REQUIREMENT -
Can you write out the following comments on interface design word for word, in full?

EXTRACT TO READ -
***
I've never once seen an experienced user equal or gain efficiency when switching. It's always a loss even after months of acclimation.
The management needs to pick the right concept though, not the one with pretty and playful screenshots, but the one that focuses on the right KPIs (the 20 most common user flows need to take less than x seconds for an average user).
When I was in college (many years ago) the company I worked for used a TUI for its inventory/back office systems (terminal emulator talking to an AS/400) and once you understood the hierarchical structure and how it worked you could fly through that system because it was all keyboard nav.
Few GUI's have ever been that fast for me even the ones that go out of their way to make everything accessible via the GUI bindable.
They shouldn't start from a few pretty figma sketches and then try to make them more usable. They should start from user flows, solve how the users can do certain things with maximum productivity, easy navigation, showing the right data together on the same screen, and so on. Only in the end make it pretty.
It may be pretty but it makes me puke.
The "modern UX design" is based on layers upon layers of abstraction and "cheap" interfaces. Which one is the button ? Where is the scrollbar ?
***
GIVEN INFORMATION -

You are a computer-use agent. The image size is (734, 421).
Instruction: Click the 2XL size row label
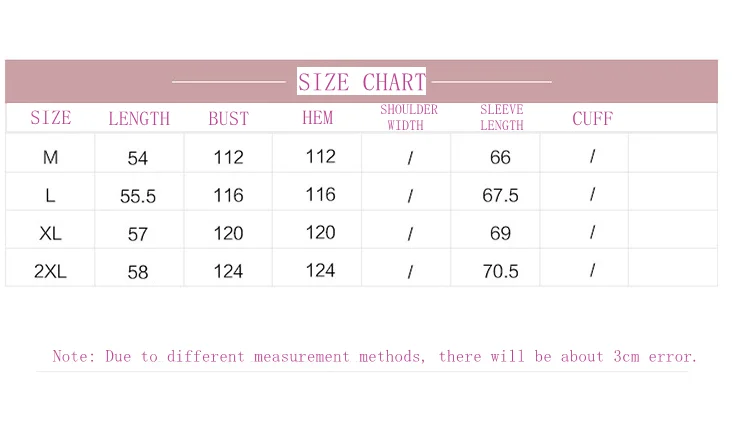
***
WRITTEN SOLUTION -
I've never once seen an experienced user equal or gain efficiency when switching. It's always a loss even after months of acclimation.
The management needs to pick the right concept though, not the one with pretty and playful screenshots, but the one that focuses on the right KPIs (the 20 most common user flows need to take less than x seconds for an average user).
When I was in college (many years ago) the company I worked for used a TUI for its inventory/back office systems (terminal emulator talking to an AS/400) and once you understood the hierarchical structure and how it worked you could fly through that system because it was all keyboard nav.
Few GUI's have ever been that fast for me even the ones that go out of their way to make everything accessible via the GUI bindable.
They shouldn't start from a few pretty figma sketches and then try to make them more usable. They should start from user flows, solve how the users can do certain things with maximum productivity, easy navigation, showing the right data together on the same screen, and so on. Only in the end make it pretty.
It may be pretty but it makes me puke.
The "modern UX design" is based on layers upon layers of abstraction and "cheap" interfaces. Which one is the button ? Where is the scrollbar ?